━━━━━ Study material

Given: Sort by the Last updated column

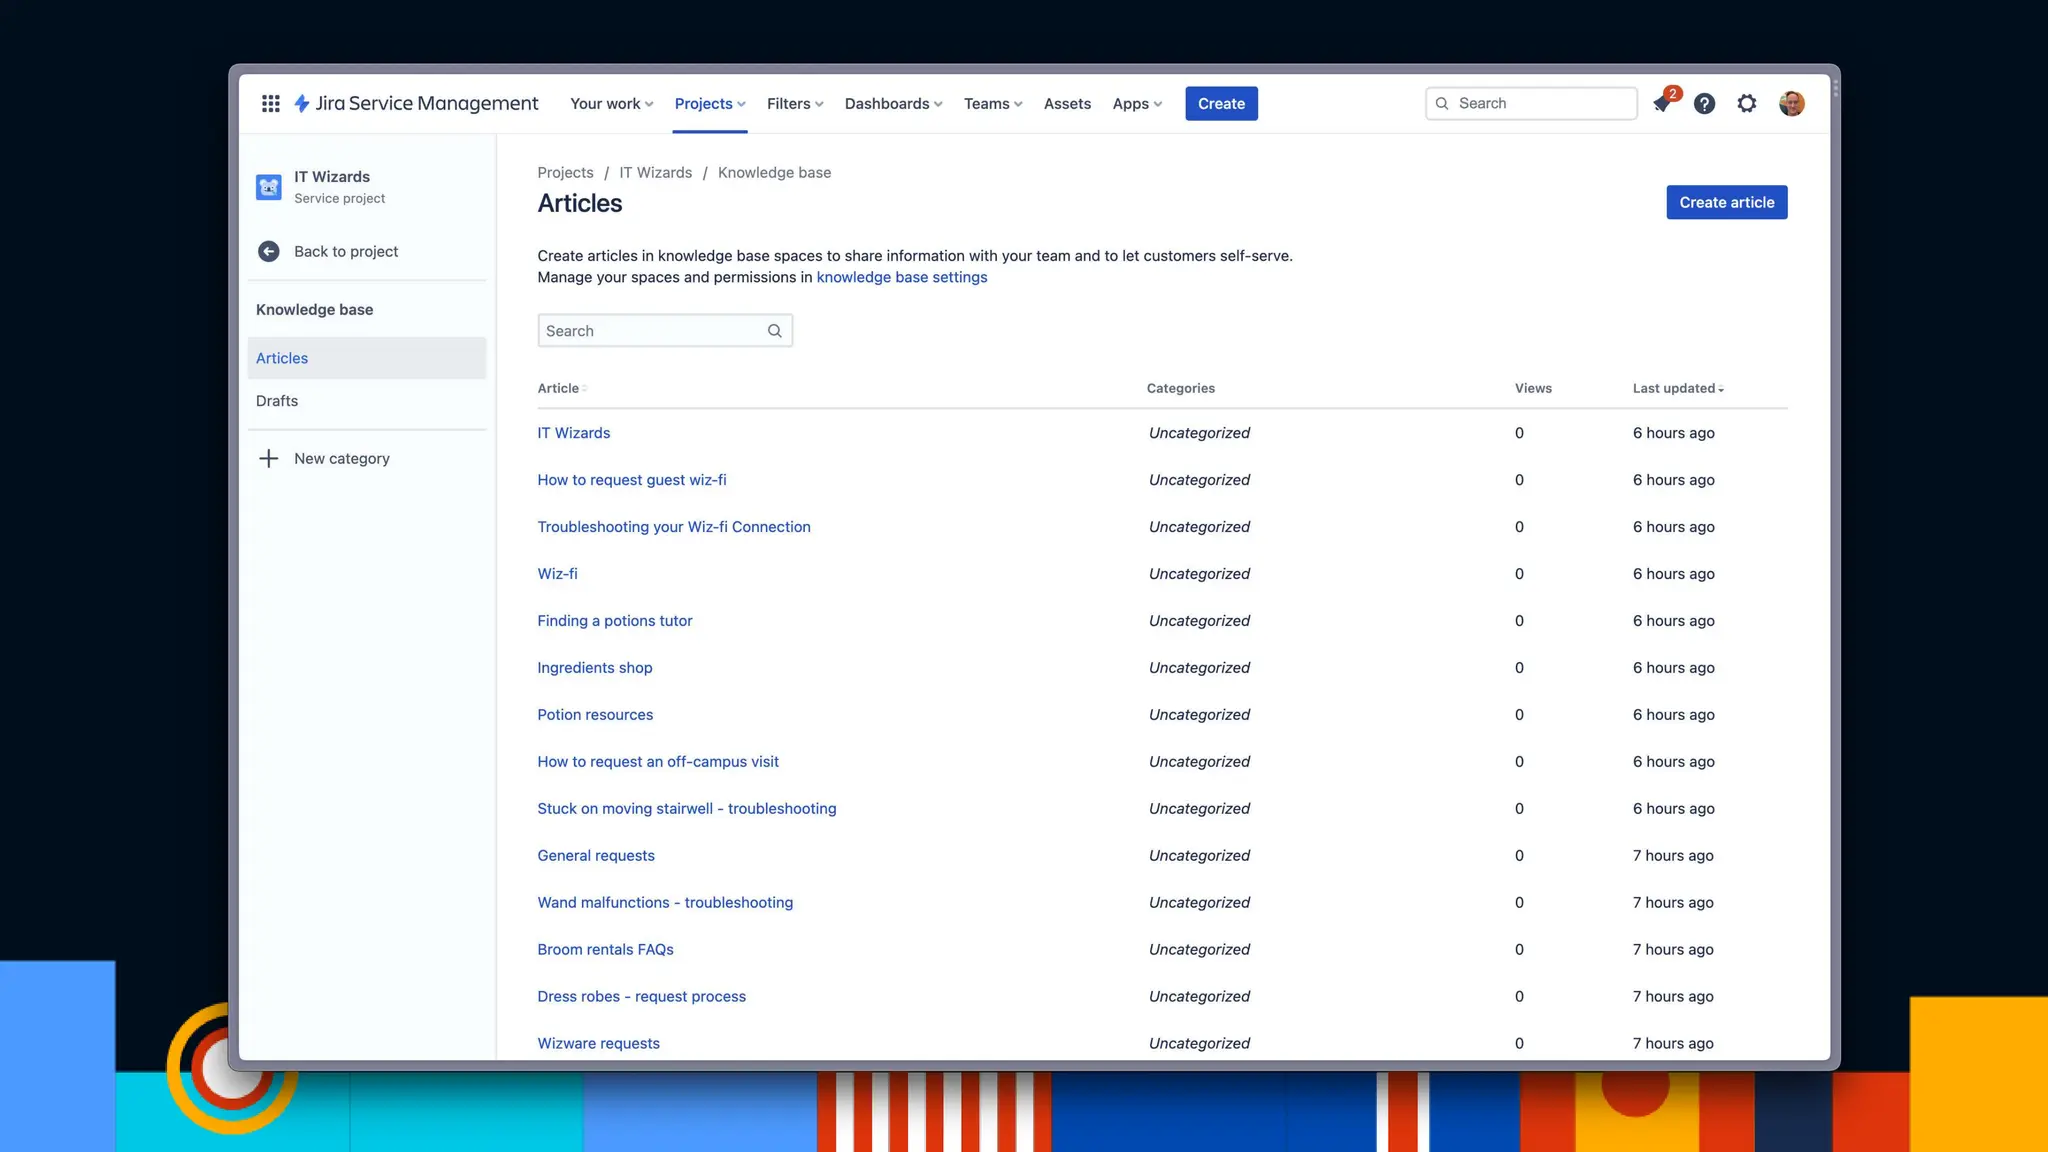Looking at the screenshot, I should (x=1677, y=388).
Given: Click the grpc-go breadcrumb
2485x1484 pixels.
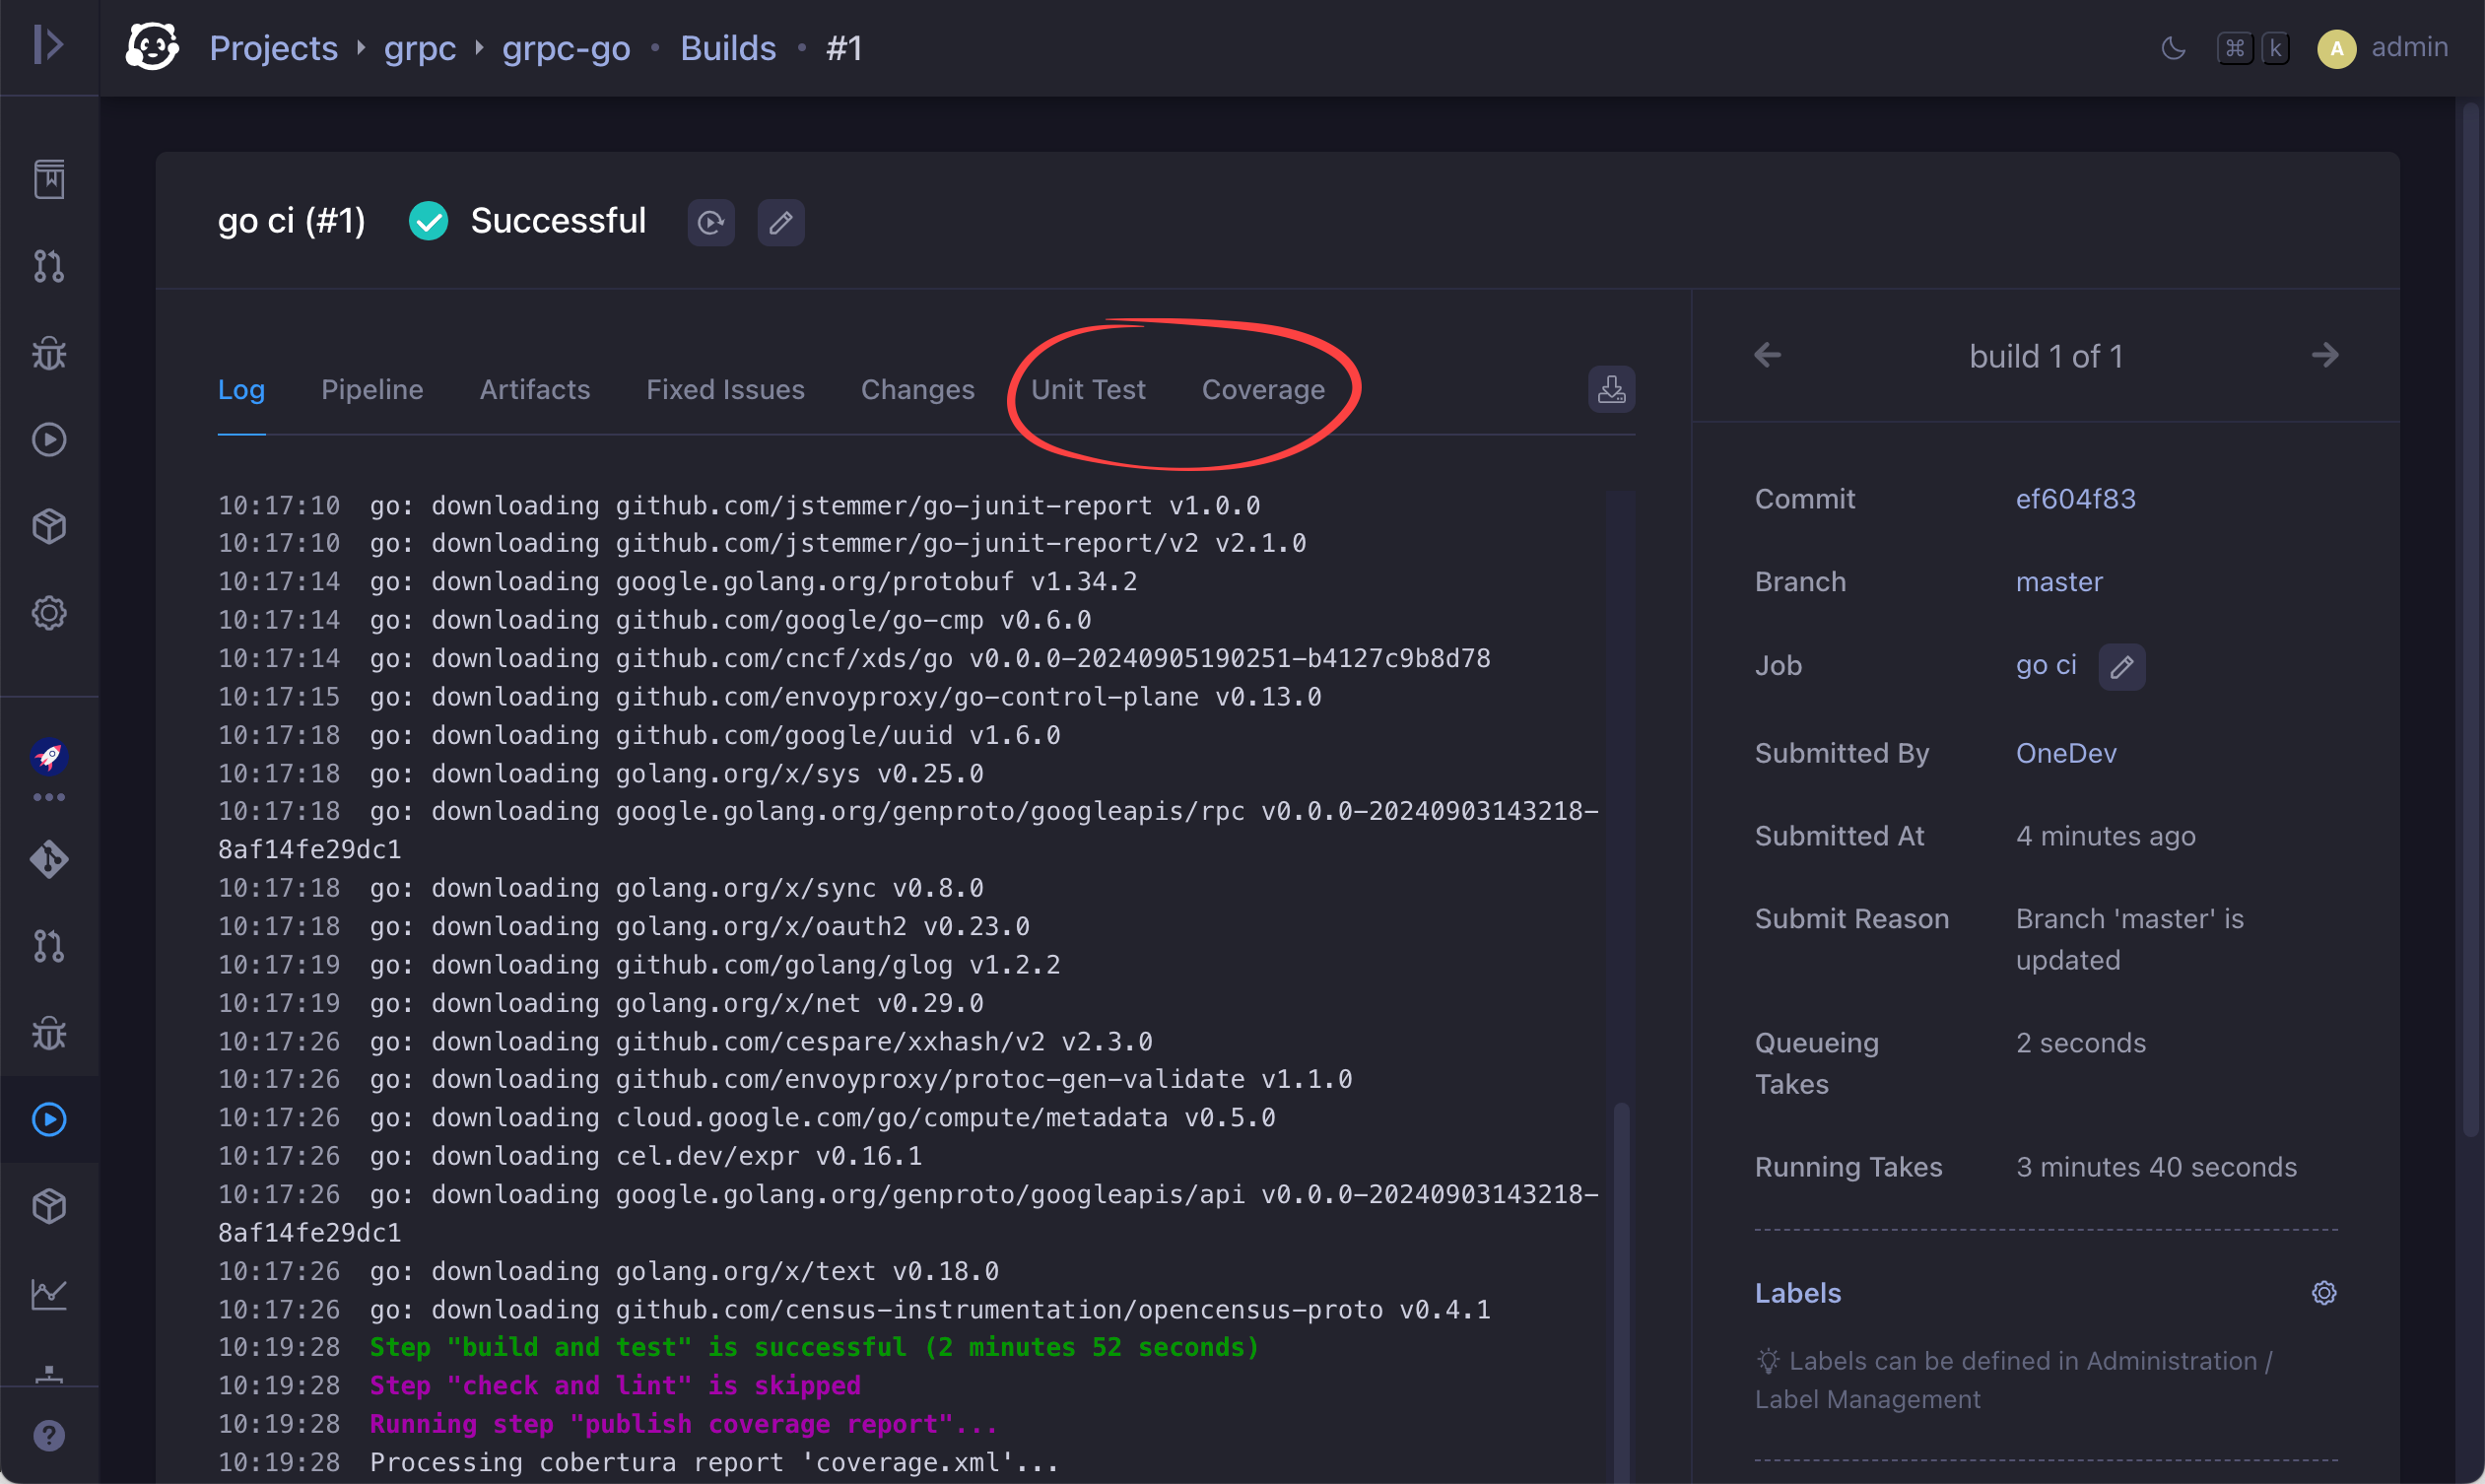Looking at the screenshot, I should [x=566, y=48].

━━━━━━━━━━

▶ Your instructions: Your task is to transcribe all of the records precisely, with no images included.

▶ Exercise answer:
Given: Sort by the Last updated column

Looking at the screenshot, I should (x=1677, y=388).
Given: Click the grpc-go breadcrumb
2485x1484 pixels.
Looking at the screenshot, I should [x=566, y=48].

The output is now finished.